I. METHOD-OF-EXECUTION CLAIM
The Majority affirms the dismissal of Boyd’s method-of-execution claim
based on the finding that Boyd has not sufficiently alleged an execution alternative.
Boyd proposes death by firing squad as an execution alternative, but the Majority
correctly determines that, under Arthur, § 15-18-82.1 of the Alabama Code
precludes Boyd from relying on the firing squad as an alternative.2 The Majority
however does not end its analysis of Boyd’s method-of-execution claim with
Arthur’s dispositive finding—it continues to discuss the claim for several pages.
See Maj.
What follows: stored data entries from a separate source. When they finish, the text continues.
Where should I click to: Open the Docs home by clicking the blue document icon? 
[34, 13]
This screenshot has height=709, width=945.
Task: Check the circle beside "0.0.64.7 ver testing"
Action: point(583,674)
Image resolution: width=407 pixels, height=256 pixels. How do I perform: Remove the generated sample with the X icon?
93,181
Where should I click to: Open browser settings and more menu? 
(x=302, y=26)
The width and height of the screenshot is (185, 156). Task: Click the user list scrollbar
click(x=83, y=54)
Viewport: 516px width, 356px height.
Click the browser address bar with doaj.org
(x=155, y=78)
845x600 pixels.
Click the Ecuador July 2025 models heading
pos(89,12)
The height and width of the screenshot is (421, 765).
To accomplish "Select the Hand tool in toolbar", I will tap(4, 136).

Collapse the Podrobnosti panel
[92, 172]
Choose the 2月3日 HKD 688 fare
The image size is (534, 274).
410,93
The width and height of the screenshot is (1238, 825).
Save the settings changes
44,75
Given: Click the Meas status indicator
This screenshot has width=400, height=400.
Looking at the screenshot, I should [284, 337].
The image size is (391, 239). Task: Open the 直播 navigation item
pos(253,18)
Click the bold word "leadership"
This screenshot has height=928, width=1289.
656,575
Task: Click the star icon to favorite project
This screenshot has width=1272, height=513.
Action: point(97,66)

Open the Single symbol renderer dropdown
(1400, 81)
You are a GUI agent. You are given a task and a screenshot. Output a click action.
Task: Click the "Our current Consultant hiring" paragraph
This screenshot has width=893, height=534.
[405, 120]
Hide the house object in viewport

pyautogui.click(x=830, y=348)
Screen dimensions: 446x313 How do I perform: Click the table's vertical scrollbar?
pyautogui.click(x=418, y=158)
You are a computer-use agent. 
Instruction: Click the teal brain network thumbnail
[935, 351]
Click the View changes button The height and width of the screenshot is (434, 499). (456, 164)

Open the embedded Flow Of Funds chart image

Op. at 23–34. That unnecessary discussion of the claim is non-binding
dicta. See Pretka v. Kolter City Plaza II, Inc., 608 F.3d 744, 762 (11th Cir. 2010)
(stating that dicta is language in an opinion “not necessary to the decision”);
1
Arthur v. Comm’r, Ala. Dept. of Corrs., 840 F.3d 1268 (11th Cir. 2016), cert. denied
sub nom. Arthur v. Dunn (Arthur II), 580 U.S. ___, 137 S. Ct. 725 (2017).
2
Boyd relies on hanging as another execution alternative, but Arthur forecloses that
alternative as well.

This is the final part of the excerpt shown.